Жак поневоле прислушивался к этим словам и приходил всё в большее отчаяние. Сколько он простоял так, прижавшись головой к столбу, он не знал и очнулся, только когда его окликнул знакомый голос.
— Жак! Стыдись! Казалось мне, что ты собираешься стать гражданином и борцом. А борцы не плачут!
— Господин Адора! — вскричал Жак. — Господин Адора! Что же будет? Гамбри казнён!
— Не плачь! Знаешь, что мне сейчас рассказал очевидец казни на Гревской площади? Он видел своими глазами, как Гамбри шёл к месту казни, решительно и с поднятой головой. Священник говорил ему слова утешения и надежды на загробную жизнь, но Гамбри не слушал его. Он окинул взглядом площадь, как бы прощаясь с теми, кто толпился на ней, и с теми, кого на ней не было, и так же гордо подставил под петлю свою шею.
Жак слушал как заворожённый.
— Идём! — Адора властно взял Жака под руку и повёл. — Гамбри погиб — это большое несчастье! — И голос Адора потеплел. — Здесь вчера вступили в открытую борьбу Ревельон и его враги. Понятно, что они его не пощадили.

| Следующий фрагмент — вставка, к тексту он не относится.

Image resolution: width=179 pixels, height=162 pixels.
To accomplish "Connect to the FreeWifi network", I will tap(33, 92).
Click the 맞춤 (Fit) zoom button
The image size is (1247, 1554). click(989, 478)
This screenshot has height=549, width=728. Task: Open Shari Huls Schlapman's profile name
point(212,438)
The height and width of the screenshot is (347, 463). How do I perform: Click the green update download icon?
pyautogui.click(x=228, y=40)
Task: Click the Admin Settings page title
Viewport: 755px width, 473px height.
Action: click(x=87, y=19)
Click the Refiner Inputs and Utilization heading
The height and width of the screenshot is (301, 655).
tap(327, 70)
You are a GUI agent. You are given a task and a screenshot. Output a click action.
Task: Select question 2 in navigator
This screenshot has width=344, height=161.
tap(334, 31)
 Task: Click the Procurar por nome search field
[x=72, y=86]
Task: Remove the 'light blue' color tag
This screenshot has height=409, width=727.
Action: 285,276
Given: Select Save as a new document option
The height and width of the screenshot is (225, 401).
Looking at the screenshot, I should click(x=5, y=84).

Жак ожесточённо замотал головой.
— Гамбри знал, на что идёт, знал, что борьба без жертв не обходится… Вот что я тебе скажу, друг, и ты это запомни: если когда-нибудь наша возьмёт и мы провозгласим равенство людей, я не могу посулить тебе мира и тишины. Мы обезоружим тем или иным способом тех, кто будет сопротивляться, и, уверяю тебя, церемониться не будем! Обещаю тебе одно: мы уничтожим унизительную процедуру позорного столба и клеймения палачом!..
В эти дни король получил от одного из своих «верноподданных» записку. В ней стояло: «… смею доложить вам, ваше величество, что гнев народный дошёл до предела, со всех сторон слышны жалобы, и эти жалобы превратятся в народную ярость, если вы, ваше величество, не внесёте успокоения в умы, понизив цены на хлеб, потому что, поверьте, ваше величество, всеми нашими несчастьями мы обязаны этому вздорожанию».
А ещё через несколько дней в казарму на улице Муфтар пришла молодая женщина.
— Пропусти меня, братец! — попросила она часового.
Часовой оглядел женщину с головы до ног. Молодая, одета, как простолюдинка, в ситцевом платье, на голове белый чепец. Открытый взгляд карих глаз устремлён прямо на него.
— Чего ты уставился? Я без оружия. А мне надо к солдатам, хочу с ними поговорить. Неужто ты меня испугался?
— Чего мне пугаться? — нерешительно сказал часовой.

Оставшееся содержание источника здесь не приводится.